I am calm (calm) I am quite sober about their disease, condition of the heart, my body and soul. I’m in charge of their actions. I’m not feverish. Any troubles at work, at home, on the street, in the family, I react calmly without much irritation. After all, life. At my age, illusions of conflict in any important matter can not be. The logic of life. How in the world good and evil, light itine, major and minor, and there are an infinite number of gradations of mental States and feelings. Both negative and joyful. Good and evil I perceive clearly and calmly. Fools are stubborn to recognize quickly and pass without thinking. I do not argue with them, because all is in vain. And we have a proverb: when a fool is smart? Answers: when silent.

The world is complicated, pragmatic, demanding, frantic. Sympathy to his needs and the intricacies of the movements of the soul of the individual is almost imperceptible. I understand that my belief in my peace, focused attention on the improvement of And health is the cornerstone of my health, 1 comfort, physical condition, K. whom I want.

I’m medicating myself with conspiracies, diet, work, rest.

I’m medicating myself many healing plants: mistletoe, hawthorn prickly, Polemonium caeruleum, plantain, motherwort heart, Lily of the valley, cottonweed , fruits and vegetables. I hear the deep language of these and many other plants. They heal my heart vessels, normalizes cholesterol metabolism, relieve stress, improve sleep. Make me energetic, cheerful, healthy, full of inexhaustible strength and powerful energy. I’m a dynamic. My judgment foresees a critical situation, and it always contributes to the fact that I prevent the destructive threads (for my health) unpleasant events.

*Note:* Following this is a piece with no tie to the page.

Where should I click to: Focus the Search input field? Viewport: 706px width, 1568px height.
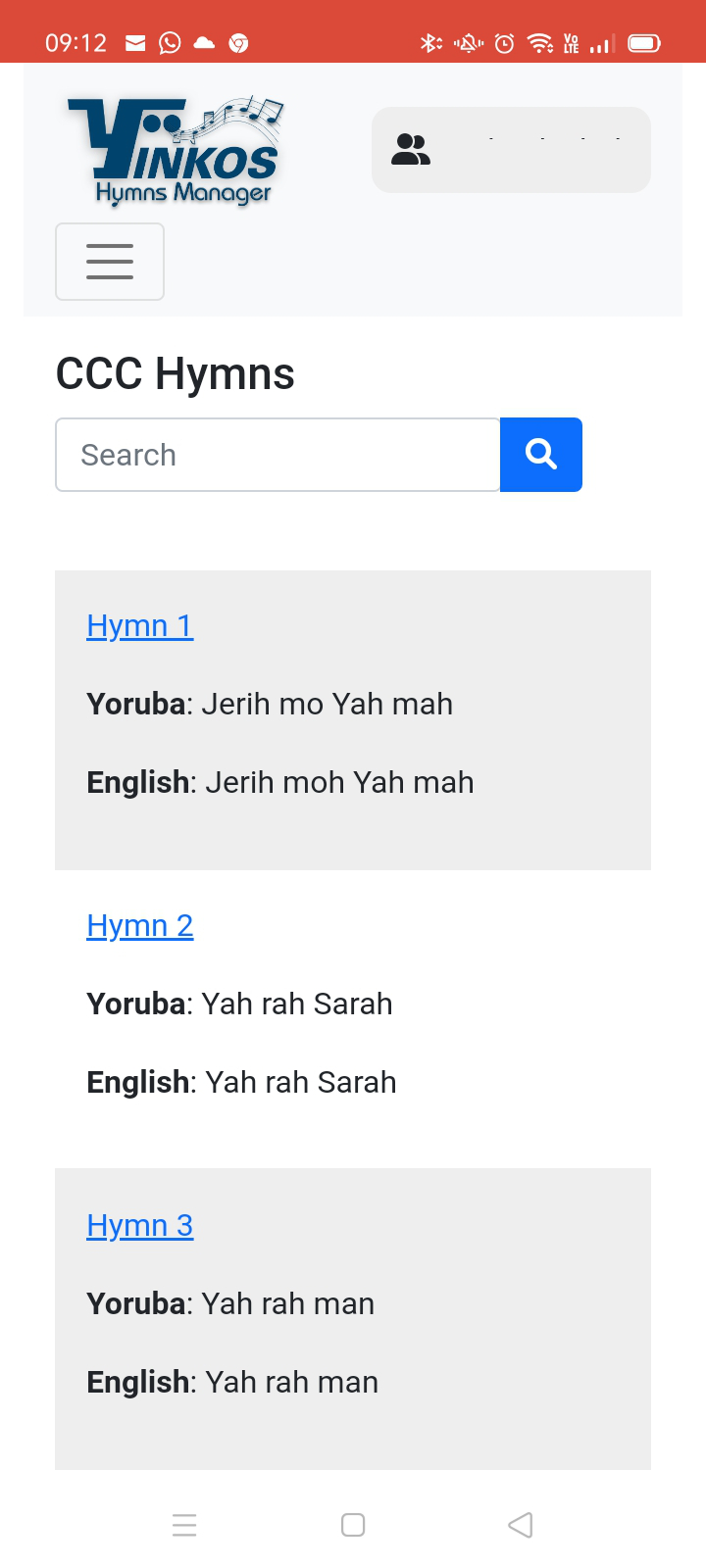277,455
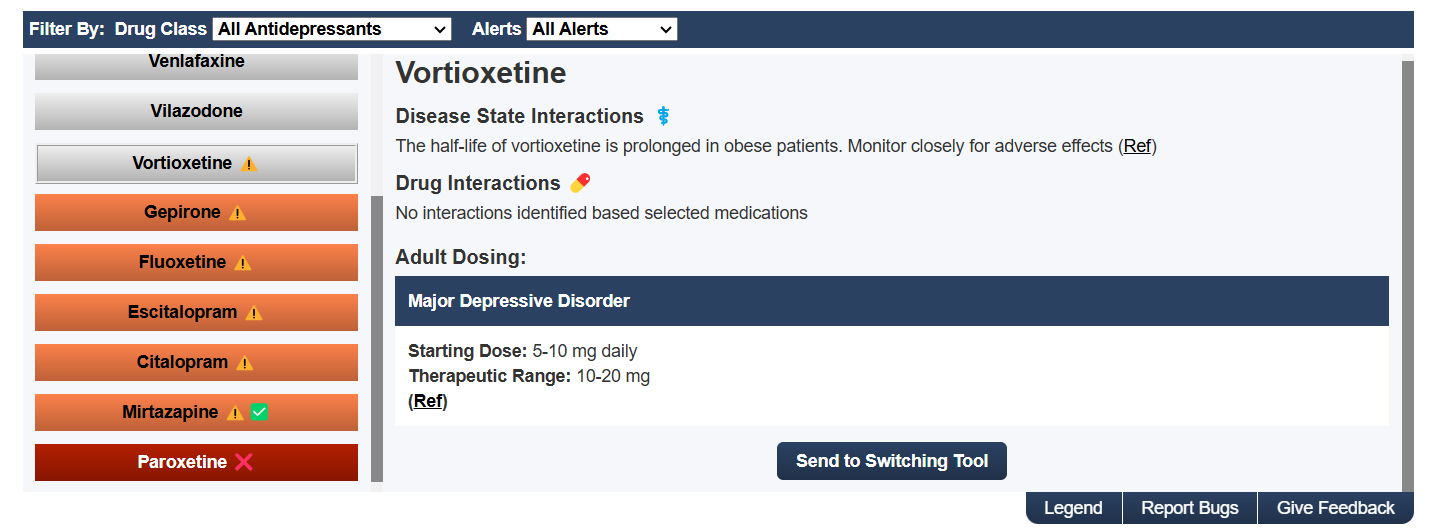
Task: Open the Drug Class dropdown
Action: pyautogui.click(x=332, y=29)
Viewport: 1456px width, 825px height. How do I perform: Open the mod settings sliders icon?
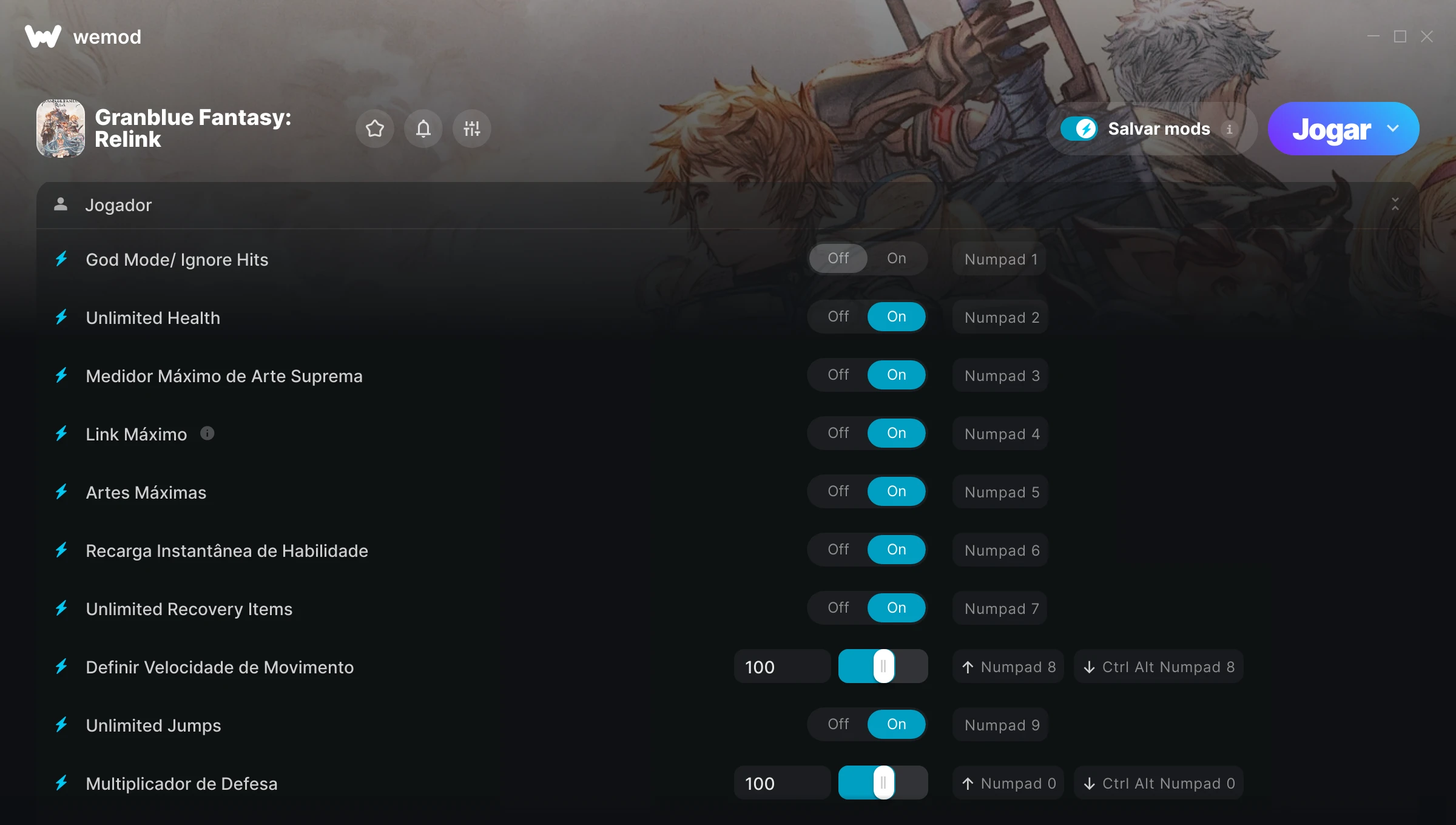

I am very willing to communicate, and it also is a positive feature of my character. I am calm, I soothed. My conviction, my faith in your strength, specialty, active life position gives me the lever, which is firmly held and restored my health. I am calm. Blood pressure I have as a young healthy person. I’m in charge of your feelings and actions.

I am a person of strong will, strong character, a strong nervous system.

“I rejoice … And zeal is the color of human life,”. convinced famous folk philosopher Grigory Skovoroda more than two hundred years ago.